Ellis, just to make it clear to me.
Did you mean memes to be the plural of meme, a tonening imitation of the ancient Greek mimea which in itself means imitation, or rather, what is to be passed on and achieved by imitation, like cultural behaviour or traditional behaviour, all of which is not innate behaviour?
If so, this might well become the starting point for a completely new column, unless you or Peter Goldsbury decide, that this as a topic in itself has already been discussed elsewhere in abundance. Then, I would be interested in the wheres. Anyway, it will be no less interesting to see you incorporating these memes more explicitly into the existing essay and see them discussed in this context.
I'll be looking forward to it.
Hello Mr Lehnen,
I did my academic training in the US before Dawkins wrote his book and before the concept was popularized at the hands of Hofstater and Dennett. (When I was at Harvard, Dennett had written only Content and Consciousness
and he used this text in his course.) So memes, whether selfish or altruistic, never penetrated as far as the Department of Classics, where I was.
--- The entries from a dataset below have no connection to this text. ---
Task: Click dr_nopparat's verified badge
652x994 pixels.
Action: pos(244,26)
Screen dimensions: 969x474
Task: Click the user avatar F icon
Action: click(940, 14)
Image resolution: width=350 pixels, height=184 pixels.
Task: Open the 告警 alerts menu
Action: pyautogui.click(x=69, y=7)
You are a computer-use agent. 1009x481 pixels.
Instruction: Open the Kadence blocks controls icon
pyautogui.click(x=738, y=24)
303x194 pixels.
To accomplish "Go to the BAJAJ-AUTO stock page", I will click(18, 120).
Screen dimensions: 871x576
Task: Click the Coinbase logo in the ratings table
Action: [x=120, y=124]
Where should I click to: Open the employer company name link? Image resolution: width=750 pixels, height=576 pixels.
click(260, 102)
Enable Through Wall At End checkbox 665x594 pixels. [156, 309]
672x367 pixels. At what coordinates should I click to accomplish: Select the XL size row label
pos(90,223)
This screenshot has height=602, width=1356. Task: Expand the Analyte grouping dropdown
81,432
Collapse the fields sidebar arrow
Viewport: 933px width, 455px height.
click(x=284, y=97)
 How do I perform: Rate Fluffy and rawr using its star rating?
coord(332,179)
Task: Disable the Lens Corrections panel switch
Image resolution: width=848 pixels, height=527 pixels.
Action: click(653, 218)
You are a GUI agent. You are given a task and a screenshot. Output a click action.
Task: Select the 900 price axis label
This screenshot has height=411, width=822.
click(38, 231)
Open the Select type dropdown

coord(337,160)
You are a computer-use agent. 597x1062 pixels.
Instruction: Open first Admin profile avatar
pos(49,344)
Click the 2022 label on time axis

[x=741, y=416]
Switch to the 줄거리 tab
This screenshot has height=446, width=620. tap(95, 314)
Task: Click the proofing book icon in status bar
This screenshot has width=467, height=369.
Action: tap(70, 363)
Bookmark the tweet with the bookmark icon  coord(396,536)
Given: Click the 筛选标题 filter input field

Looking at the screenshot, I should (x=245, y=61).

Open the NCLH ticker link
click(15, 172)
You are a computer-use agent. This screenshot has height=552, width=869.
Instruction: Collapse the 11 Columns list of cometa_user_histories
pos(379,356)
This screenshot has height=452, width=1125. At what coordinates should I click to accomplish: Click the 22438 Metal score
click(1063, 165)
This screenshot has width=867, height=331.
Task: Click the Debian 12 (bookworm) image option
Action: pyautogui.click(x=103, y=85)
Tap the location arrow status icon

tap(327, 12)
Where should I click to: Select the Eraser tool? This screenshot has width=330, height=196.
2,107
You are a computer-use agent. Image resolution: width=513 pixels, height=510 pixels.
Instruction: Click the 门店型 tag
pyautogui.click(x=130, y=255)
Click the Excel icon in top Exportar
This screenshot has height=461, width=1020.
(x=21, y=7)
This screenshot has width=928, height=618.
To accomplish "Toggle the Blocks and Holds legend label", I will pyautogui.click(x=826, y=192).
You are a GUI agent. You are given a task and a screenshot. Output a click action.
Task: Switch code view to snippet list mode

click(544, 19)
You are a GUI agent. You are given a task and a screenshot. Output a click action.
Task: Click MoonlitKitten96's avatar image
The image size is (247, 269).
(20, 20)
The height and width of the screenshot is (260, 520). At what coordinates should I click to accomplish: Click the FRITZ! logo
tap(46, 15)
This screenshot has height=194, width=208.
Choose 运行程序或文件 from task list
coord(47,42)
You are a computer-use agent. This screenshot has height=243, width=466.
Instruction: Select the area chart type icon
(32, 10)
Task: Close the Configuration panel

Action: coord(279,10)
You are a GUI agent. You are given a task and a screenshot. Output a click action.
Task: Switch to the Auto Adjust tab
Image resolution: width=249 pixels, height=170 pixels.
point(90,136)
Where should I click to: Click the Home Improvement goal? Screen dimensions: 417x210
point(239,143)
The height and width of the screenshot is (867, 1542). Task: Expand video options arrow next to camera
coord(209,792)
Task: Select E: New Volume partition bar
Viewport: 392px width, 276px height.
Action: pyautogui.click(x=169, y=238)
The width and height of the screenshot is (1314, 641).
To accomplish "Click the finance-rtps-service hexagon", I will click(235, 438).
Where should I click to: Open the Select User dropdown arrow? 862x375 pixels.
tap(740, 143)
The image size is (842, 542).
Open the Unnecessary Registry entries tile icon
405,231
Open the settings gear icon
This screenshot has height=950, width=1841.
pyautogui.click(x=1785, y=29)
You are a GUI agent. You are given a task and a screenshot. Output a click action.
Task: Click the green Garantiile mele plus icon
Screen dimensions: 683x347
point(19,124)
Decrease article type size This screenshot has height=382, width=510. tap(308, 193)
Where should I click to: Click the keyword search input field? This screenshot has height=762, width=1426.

So I regard the concept as a hypothesis or a metaphor that might have some explanatory value. However, I am not convinced it has any ‘cash value' as a ‘scientific' term and to call a certain way of thinking a meme (perhaps another example might be the phlogiston theory), is not to endow that thinking with any particular qualities, other than that it occurs: some people think in this way, in the same way that some people buy a particular kind of dog food or wear a particular brand of jeans.
Anyway, if Ellis creates a new thread, I suppose that Jun will move this post there, along with all the other interesting stuff about shells, tin plates and parrots.